The complainants, Vicki Nathanson and Arthur Nathanson, have lived at 209-39 23rd Avenue in Bayside for more than 30 years, and they are shareholders in the petitioner cooperative housing corporation Kennedy Street Quad, Ltd. (hereinafter the Coop). Both of the complainants suffer from kidney problems and depression. In 2004 they acquired a dog, in violation of the Coop's "no dogs" policy. The Coop commenced eviction proceedings, and the complainants filed an administrative complaint with the New York State Division of Human Rights (hereinafter the SDHR) in response, alleging, inter alia, that they should be allowed to keep the dog as a reasonable accommodation for their disabilities.

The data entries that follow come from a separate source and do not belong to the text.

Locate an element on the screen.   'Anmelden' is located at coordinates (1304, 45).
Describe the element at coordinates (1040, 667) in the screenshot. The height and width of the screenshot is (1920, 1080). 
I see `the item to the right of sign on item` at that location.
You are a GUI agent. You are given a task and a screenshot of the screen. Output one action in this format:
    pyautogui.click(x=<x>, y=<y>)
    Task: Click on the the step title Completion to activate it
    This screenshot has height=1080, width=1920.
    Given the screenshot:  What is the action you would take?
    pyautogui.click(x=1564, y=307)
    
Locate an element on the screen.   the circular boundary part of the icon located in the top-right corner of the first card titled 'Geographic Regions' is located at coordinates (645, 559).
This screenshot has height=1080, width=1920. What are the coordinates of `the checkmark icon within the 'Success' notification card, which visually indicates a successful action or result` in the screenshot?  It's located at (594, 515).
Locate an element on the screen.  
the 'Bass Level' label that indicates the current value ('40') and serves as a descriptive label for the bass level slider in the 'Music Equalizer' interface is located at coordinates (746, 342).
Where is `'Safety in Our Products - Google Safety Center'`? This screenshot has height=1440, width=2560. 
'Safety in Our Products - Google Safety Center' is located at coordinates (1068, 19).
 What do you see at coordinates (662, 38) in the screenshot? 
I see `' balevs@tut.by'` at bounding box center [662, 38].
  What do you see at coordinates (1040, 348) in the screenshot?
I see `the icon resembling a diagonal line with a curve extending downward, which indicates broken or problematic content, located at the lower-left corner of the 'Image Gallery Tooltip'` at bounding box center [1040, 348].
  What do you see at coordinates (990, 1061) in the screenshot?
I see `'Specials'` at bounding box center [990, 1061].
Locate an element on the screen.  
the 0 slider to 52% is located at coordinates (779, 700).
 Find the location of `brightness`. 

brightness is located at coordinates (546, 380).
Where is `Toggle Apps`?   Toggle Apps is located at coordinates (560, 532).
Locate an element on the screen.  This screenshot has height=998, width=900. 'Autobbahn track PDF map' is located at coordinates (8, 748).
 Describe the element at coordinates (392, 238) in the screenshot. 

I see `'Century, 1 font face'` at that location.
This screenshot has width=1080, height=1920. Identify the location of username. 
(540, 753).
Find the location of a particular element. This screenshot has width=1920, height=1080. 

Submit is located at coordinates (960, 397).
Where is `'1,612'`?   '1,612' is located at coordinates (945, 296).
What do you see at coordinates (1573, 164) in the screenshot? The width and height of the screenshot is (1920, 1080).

At the ensuing hearing, the complainants presented evidence from physicians and from a psychologist, demonstrating that having the dog in the apartment helped ameliorate their symptoms of depression.
An administrative law judge (hereinafter ALJ) of the SDHR found that the Coop discriminated against the complainants in the terms, conditions, and privileges of their housing on the basis of their disabilities, and that they should be allowed to keep the dog in their apartment as a reasonable accommodation for those disabilities. The Commissioner of the SDHR adopted the ALJ's recommendations, directed the Coop, among other things, to allow the complainants to keep the dog, and awarded them the sum of $7,500 in compensatory damages.
To establish that a violation of the Human Rights Law (Executive Law art 15) occurred and that a reasonable accommodation should have been made, the complainants must demonstrate that they are disabled, that they are otherwise qualified for the tenancy, that because of their disability it is necessary for them to keep the dog in order for them to use and enjoy the apartment, and that reasonable accommodations could be made to allow them to keep the dog (see Executive Law § 296[a]; Matter of One Overlook Ave. Corp. v New York State Div. of Human Rights, 8 AD3d 286, 287).
Here, the complainants submitted evidence that the dog helped them with their symptoms of depression. Nonetheless, they failed to present any medical or psychological evidence to demonstrate that the dog was actually necessary in order for them to enjoy the apartment. Accordingly, the SDHR's determination was not supported by substantial evidence (see Matter of Jennings v New York State Off. of Mental Health, 90 NY2d 227, 239; 300 Gramatan Ave. Assoc. v State Div. of Human Rights, 45 NY2d 176, 180; Matter of 105 Northgate Coop. v Donaldson, 54 AD3d 414, 416; Genovese Drug Stores, Inc. v Harper, 49 AD3d 735; Matter of One Overlook Ave. Corp. v New York State Div. of Human Rights, 8 AD3d 286).
DILLON, J.P., ANGIOLILLO, DICKERSON and ENG, JJ., concur.